Clin Res Cardiol (2023). https://doi.org/10.1007/s00392-023-02180-w

Ventricular arrhythmias in myocarditis: Implications for clinical manifestation, diagnostics and long-term outcome
A.-K. Kahle1, R. Güde2, J. Schwarzl2, P. Münkler3, R. Ö. Akbulak3, C. M. Jahnke2, S. Bohnen4, T. Würger3, M. Schwarzl2, F. Bönner1, M. Kelm1, S. Willems4, U. K. Radunski5, C. Meyer6
1Klinik für Kardiologie, Pneumologie und Angiologie, Universitätsklinikum Düsseldorf, Düsseldorf; 2Klinik für Kardiologie, Universitäres Herz- und Gefäßzentrum Hamburg, Hamburg; 3Klinik für Kardiologie mit Schwerpunkt Elektrophysiologie, Universitäres Herz- und Gefäßzentrum Hamburg, Hamburg; 4Kardiologie, Asklepios Klinik St. Georg, Hamburg; 5Klinik für Kardiologie, Regio Klinikum Elmshorn, Elmshorn; 6Klinik für Kardiologie, Elektrophysiologie, Angiologie, Intensivmedizin, Evangelisches Krankenhaus Düsseldorf, Düsseldorf;
Background: Myocarditis results in a wide spectrum of symptoms. The implications of ventricular arrhythmia (VA) at initial admission are unknown. Here, we aimed to assess differences in clinical manifestation, diagnostics and long-term outcome between patients with myocarditis presenting with and without VA.
Methods: A total of 76 patients with myocarditis, confirmed by endomyocardial biopsy and/or cardiac magnetic resonance (CMR) imaging, including 38 consecutive patients with VA (44.9±2.8 years, 68.4% male) and 38 patients without VA (NVA) (38.4±2.1 years, 84.2% male) were retrospectively analyzed.

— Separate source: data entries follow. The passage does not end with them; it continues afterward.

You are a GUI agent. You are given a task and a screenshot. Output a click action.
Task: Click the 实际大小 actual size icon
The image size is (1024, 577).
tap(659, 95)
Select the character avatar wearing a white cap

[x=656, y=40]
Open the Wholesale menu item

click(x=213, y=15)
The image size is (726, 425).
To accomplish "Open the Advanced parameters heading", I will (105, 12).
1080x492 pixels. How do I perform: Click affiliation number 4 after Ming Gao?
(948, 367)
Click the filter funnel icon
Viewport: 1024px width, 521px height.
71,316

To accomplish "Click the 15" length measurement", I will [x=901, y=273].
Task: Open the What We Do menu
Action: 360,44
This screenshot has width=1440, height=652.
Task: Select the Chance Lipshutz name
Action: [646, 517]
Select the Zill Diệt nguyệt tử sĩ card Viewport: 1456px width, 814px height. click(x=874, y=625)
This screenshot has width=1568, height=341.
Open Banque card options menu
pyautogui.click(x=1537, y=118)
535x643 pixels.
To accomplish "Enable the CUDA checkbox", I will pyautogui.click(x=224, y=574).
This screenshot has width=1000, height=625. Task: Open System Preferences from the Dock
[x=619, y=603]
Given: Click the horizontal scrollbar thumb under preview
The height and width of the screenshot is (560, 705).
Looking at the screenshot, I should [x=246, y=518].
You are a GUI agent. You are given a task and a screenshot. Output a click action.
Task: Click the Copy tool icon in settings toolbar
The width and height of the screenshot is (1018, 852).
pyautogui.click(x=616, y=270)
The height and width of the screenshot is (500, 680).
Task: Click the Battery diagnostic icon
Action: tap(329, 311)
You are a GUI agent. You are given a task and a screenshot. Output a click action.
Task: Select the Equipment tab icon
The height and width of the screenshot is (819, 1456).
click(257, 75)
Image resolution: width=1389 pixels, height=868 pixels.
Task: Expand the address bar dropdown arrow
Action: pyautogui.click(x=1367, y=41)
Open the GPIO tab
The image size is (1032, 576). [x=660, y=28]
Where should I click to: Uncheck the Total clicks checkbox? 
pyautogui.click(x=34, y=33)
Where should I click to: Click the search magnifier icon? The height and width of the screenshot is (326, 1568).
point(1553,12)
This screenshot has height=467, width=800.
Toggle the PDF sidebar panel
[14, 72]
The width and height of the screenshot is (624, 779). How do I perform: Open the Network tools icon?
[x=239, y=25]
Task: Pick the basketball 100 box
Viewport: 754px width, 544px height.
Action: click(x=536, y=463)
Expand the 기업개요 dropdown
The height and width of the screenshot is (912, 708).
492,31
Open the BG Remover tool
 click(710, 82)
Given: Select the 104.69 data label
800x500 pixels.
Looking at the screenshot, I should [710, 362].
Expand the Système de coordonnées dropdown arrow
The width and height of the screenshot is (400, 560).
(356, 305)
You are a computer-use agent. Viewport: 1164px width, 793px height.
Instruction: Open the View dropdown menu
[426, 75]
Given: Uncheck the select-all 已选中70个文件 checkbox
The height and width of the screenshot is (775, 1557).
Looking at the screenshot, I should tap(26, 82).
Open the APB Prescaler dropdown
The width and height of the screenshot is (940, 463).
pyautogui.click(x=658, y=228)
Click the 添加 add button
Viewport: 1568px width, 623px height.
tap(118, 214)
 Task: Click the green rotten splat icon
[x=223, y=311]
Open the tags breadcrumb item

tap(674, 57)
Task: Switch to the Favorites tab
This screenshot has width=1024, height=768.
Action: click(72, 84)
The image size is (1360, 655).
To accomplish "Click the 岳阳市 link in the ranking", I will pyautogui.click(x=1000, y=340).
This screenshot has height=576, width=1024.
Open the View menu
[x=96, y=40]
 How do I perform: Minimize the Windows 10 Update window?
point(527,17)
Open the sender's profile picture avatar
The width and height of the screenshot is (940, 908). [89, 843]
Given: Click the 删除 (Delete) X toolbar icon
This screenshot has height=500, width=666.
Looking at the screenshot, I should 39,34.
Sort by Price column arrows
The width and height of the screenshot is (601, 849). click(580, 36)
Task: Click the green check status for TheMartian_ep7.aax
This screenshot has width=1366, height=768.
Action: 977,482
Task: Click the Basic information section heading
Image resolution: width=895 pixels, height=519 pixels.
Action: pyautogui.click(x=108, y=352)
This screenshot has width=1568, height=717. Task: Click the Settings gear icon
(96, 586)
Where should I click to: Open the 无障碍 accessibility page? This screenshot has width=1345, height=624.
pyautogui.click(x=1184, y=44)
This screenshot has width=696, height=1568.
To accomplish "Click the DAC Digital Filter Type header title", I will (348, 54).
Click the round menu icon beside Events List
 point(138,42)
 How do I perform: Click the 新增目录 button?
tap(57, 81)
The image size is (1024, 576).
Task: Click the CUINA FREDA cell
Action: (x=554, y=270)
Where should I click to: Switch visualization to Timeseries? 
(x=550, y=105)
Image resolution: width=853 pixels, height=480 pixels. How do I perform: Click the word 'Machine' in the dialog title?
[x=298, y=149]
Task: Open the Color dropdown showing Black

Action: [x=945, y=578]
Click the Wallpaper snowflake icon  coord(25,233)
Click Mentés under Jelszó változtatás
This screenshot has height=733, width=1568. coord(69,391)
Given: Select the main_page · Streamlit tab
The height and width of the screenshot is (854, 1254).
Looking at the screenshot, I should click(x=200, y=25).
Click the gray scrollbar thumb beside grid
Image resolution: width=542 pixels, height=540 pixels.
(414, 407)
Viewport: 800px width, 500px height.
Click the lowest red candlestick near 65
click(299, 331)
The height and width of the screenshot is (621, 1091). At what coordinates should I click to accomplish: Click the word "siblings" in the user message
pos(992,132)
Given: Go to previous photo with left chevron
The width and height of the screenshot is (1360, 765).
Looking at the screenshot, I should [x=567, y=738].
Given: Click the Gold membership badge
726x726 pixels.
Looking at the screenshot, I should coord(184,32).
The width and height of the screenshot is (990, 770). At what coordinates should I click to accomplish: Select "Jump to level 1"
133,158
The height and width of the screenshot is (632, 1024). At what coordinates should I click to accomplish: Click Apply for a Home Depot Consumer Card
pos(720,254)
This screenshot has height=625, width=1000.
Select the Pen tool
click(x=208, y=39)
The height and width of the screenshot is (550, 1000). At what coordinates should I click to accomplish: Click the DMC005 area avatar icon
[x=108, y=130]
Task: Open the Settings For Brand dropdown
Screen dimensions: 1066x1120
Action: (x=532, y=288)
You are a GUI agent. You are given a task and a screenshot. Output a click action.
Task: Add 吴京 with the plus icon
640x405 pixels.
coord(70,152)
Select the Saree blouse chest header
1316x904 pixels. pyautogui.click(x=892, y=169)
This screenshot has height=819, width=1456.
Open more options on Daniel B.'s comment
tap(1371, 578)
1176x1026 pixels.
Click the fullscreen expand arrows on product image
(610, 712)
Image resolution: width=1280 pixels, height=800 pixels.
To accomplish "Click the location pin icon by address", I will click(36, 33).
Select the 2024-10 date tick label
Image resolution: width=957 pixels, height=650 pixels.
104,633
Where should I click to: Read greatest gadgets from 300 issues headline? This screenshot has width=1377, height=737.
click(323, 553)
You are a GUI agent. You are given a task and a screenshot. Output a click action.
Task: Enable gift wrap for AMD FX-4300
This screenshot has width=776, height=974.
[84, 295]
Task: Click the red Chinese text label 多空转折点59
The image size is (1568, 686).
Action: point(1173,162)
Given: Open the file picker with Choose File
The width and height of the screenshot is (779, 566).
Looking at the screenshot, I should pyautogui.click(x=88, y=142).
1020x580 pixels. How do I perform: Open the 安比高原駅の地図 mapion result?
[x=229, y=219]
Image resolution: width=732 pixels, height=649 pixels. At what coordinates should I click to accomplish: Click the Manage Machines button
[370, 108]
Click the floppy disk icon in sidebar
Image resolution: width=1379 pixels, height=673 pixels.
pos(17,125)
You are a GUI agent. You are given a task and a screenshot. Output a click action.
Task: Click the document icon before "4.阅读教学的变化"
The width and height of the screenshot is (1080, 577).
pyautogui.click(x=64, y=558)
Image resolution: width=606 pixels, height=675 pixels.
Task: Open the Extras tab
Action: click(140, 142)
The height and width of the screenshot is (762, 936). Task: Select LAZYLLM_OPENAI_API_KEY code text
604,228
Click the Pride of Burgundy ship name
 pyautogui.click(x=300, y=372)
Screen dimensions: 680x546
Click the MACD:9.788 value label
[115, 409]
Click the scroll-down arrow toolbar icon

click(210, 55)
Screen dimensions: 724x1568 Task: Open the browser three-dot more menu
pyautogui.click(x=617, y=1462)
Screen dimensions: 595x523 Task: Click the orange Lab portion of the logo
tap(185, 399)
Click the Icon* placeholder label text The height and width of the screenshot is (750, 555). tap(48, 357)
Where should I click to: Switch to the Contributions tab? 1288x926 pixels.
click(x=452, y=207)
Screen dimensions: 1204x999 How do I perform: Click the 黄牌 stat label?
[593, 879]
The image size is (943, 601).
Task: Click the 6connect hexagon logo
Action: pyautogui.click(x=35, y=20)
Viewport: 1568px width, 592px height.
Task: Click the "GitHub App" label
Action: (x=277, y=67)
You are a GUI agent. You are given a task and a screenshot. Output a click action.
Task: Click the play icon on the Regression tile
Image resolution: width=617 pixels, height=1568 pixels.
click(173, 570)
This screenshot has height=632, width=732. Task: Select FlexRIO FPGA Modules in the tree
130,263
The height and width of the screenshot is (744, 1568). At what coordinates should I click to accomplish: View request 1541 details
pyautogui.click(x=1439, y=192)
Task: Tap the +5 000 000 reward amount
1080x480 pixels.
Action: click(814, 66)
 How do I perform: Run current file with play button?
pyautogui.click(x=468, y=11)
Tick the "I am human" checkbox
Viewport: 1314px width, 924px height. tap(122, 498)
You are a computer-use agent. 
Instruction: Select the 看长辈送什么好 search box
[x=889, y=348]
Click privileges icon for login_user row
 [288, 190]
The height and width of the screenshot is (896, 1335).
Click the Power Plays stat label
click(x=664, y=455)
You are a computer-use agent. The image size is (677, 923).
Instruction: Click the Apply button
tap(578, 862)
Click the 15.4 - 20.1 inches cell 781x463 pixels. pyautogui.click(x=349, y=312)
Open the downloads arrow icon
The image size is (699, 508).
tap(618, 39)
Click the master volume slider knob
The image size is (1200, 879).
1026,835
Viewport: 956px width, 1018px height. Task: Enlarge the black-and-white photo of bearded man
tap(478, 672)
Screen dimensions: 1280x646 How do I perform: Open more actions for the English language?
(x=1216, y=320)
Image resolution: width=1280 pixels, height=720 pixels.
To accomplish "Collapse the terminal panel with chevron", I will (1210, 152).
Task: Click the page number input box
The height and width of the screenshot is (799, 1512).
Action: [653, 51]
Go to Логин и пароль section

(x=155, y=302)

Results: In our study population, 21 (55.3%) patients presented with ventricular tachycardia, 19 (50.0%) with premature ventricular complexes and 11 (28.9%) with ventricular fibrillation as the predominant VA. Patients with VA reported syncope (55.3% vs. 2.6%; P<0.001) and palpitations (47.4% vs. 18.4%; P=0.015) more often and physical frailty (31.6% vs. 57.9%; P=0.038) and chest pain (36.8% vs. 65.8%; P=0.022) less often compared to NVA patients. Using CMR, VA patients were more likely to show late gadolinium enhancement (LGE) (94.1% vs. 68.6%; P=0.016), containing a larger amount of left ventricular myocardial volume (17.6±1.8% vs. 8.2±1.3%; P<0.001). The most common localization of LGE was mid-infero- (61.5%) and mid-anterolateral (53.8%) in the VA group, basal- (52.9%) and mid-inferolateral (47.1%) in the NVA group. Radiofrequency catheter ablation for VA was initially conducted in 9 (23.7%) patients, thereof in 7 for premature ventricular complexes, which were mainly located in the posterior left ventricle (57.1%), correlating with the site of LGE. During a follow-up of 24.9±2.5 months, 55.6% of patients remained free from any sustained VA after ablation. Left ventricular ejection fraction improved in NVA patients from baseline to follow-up (39.1±3.1% vs. 52.2±2.2%; P<0.001) but did not in those presenting with VA (46.7±2.4% vs. 50.5±1.7%; P=0.196).
Conclusions: Patients with myocarditis and VA experience different symptoms at initial admission and show LGE correlating with the origin of observed VA more frequently, with a larger extent compared to NVA patients. Therefore, CMR helps to guide catheter ablation as a reasonable therapeutic option in these patients, who may have a more serious long-term outcome than NVA patients.

 
Figure: Ventricular arrhythmias in patients with myocarditis.
A, Differences in clinical symptoms for VA vs. NVA patients are illustrated. B, LGE size in % of left ventricular myocardial volume shows a larger extent in VA patients. C, Exemplary case of a patient with myocarditis who presented with ventricular tachycardia and premature ventricular complexes demonstrates how pre-procedural cardiac magnetic resonance imaging guides catheter ablation in this population. Short-axis view (left) depicts dense scar in a septal and lateral area, which was reconstructed for 3D peri-procedural guidance (right) resulting in accurate mapping and specific termination of VA. D, LVEF indicates an improvement from baseline to follow-up in the NVA group (dashed line), but not in the VA group (solid line). LGE, late gadolinium enhancement; LVEF, left ventricular ejection fraction; NVA, non-ventricular arrhythmia; VA, ventricular arrhythmia.